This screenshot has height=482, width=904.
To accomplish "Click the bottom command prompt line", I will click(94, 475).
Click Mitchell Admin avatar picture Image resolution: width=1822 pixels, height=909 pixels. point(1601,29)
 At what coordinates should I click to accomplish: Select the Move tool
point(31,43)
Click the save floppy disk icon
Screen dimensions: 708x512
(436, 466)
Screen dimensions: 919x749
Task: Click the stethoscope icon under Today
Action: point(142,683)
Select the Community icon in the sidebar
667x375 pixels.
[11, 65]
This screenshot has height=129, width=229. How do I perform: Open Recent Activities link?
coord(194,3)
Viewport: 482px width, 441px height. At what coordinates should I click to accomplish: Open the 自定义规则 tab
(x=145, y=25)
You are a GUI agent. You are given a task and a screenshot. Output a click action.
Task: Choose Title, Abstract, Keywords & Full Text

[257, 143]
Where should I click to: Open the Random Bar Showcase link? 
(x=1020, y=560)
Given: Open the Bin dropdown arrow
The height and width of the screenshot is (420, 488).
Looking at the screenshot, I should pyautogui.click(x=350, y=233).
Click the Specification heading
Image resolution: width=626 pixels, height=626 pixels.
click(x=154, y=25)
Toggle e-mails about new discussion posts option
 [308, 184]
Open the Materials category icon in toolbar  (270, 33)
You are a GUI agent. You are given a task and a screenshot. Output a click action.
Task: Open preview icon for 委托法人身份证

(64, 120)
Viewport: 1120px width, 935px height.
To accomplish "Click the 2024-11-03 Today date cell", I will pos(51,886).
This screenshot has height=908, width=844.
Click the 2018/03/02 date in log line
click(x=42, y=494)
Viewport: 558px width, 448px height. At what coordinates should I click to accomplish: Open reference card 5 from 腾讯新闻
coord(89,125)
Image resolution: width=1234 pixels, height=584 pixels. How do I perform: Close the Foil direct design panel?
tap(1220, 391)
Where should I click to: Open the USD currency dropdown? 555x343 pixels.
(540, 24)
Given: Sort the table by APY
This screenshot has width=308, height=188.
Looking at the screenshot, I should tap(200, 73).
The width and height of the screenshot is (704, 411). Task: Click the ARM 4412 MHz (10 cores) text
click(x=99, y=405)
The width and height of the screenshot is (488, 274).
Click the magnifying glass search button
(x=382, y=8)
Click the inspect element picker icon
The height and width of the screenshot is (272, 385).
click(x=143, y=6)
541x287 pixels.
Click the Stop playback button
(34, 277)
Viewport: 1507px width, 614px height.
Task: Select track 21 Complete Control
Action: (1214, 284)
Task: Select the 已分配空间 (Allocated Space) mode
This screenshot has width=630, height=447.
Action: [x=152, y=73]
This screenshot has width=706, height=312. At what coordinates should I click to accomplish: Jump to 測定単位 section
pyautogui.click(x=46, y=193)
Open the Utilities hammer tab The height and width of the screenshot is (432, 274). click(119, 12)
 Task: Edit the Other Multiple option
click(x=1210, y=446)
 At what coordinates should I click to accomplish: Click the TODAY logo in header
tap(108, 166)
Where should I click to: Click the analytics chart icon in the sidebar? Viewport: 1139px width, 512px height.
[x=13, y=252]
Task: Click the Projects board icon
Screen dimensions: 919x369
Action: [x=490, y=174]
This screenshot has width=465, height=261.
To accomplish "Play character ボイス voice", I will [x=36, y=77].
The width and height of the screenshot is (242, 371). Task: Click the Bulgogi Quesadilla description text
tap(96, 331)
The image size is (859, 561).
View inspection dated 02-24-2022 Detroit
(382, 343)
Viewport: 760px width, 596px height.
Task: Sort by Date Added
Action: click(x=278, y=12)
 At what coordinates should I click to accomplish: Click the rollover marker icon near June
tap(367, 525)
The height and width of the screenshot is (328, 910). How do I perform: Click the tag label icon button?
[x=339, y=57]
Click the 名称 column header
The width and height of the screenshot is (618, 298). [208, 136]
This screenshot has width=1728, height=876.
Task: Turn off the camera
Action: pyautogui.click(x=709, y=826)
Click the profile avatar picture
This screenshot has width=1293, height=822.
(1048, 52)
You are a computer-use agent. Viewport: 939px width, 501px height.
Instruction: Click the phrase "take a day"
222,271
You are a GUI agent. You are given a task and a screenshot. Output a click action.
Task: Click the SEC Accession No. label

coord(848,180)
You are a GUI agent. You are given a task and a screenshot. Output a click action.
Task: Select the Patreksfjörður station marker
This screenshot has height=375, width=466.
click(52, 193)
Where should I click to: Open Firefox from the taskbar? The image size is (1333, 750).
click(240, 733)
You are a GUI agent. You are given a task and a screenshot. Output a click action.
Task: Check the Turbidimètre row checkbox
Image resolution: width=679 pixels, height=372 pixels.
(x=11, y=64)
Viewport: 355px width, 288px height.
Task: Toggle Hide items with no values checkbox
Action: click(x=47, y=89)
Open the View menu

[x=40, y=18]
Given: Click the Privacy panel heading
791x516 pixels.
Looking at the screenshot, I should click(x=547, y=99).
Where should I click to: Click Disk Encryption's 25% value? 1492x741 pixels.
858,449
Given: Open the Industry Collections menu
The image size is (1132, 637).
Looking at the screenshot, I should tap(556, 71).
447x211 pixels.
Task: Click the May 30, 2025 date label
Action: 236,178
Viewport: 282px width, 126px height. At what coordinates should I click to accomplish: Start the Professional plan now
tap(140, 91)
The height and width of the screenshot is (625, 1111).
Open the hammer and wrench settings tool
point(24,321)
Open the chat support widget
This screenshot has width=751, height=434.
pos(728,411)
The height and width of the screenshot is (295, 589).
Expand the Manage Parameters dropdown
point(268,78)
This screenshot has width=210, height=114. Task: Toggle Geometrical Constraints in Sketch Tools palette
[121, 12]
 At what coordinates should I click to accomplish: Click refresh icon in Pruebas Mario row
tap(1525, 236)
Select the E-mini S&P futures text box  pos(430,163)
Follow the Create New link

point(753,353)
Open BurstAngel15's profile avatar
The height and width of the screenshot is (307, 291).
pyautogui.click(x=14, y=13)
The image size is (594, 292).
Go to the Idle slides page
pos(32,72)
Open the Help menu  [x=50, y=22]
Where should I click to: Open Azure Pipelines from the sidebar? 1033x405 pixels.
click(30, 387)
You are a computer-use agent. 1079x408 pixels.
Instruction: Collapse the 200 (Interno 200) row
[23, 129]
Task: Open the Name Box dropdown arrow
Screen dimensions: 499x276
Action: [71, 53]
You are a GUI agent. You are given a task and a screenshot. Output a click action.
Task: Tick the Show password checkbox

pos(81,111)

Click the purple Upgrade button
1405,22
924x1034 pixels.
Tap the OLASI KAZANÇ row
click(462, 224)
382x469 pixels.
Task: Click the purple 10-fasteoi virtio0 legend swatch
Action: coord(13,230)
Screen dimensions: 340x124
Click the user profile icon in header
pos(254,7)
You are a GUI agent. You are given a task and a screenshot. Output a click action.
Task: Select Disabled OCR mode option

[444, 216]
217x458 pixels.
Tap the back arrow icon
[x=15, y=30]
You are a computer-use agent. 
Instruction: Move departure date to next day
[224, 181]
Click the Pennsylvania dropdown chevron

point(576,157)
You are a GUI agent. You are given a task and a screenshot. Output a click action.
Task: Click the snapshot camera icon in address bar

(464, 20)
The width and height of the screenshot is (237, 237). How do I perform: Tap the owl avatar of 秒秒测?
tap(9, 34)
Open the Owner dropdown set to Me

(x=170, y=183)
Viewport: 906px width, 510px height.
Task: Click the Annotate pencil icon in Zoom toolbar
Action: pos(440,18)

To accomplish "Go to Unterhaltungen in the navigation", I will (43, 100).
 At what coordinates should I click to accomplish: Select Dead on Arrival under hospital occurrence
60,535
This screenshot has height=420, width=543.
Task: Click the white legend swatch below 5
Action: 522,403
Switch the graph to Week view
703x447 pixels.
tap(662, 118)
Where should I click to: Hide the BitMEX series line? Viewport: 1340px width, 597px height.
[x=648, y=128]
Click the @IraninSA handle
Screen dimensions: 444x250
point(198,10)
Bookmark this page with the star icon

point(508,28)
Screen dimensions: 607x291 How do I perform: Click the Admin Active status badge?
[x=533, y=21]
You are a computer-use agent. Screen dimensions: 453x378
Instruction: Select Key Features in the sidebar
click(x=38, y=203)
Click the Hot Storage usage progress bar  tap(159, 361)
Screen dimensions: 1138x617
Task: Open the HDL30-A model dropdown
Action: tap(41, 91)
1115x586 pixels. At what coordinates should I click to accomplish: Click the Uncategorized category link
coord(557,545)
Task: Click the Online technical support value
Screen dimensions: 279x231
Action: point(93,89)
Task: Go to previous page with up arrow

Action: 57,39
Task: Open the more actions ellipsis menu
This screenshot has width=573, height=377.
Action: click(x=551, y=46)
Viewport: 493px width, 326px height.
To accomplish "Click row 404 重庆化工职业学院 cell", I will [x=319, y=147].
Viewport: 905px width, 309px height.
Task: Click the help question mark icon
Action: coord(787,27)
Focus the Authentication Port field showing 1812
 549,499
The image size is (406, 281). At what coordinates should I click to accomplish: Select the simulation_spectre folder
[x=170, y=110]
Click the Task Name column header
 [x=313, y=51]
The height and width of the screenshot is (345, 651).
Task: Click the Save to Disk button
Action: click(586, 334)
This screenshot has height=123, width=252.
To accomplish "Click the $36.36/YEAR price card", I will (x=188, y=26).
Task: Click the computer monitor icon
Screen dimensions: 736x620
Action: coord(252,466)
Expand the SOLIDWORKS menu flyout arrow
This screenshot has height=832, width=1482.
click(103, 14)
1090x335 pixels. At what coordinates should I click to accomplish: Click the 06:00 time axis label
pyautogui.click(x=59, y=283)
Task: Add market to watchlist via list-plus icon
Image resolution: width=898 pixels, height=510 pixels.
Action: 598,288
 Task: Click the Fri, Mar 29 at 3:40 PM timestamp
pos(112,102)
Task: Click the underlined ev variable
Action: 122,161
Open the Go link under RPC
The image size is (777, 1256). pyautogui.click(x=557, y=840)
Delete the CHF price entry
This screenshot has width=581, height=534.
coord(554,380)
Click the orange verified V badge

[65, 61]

:::

Show every line of the material above in which "support" is present.

Open the chat support widget
Task: Click the Online technical support value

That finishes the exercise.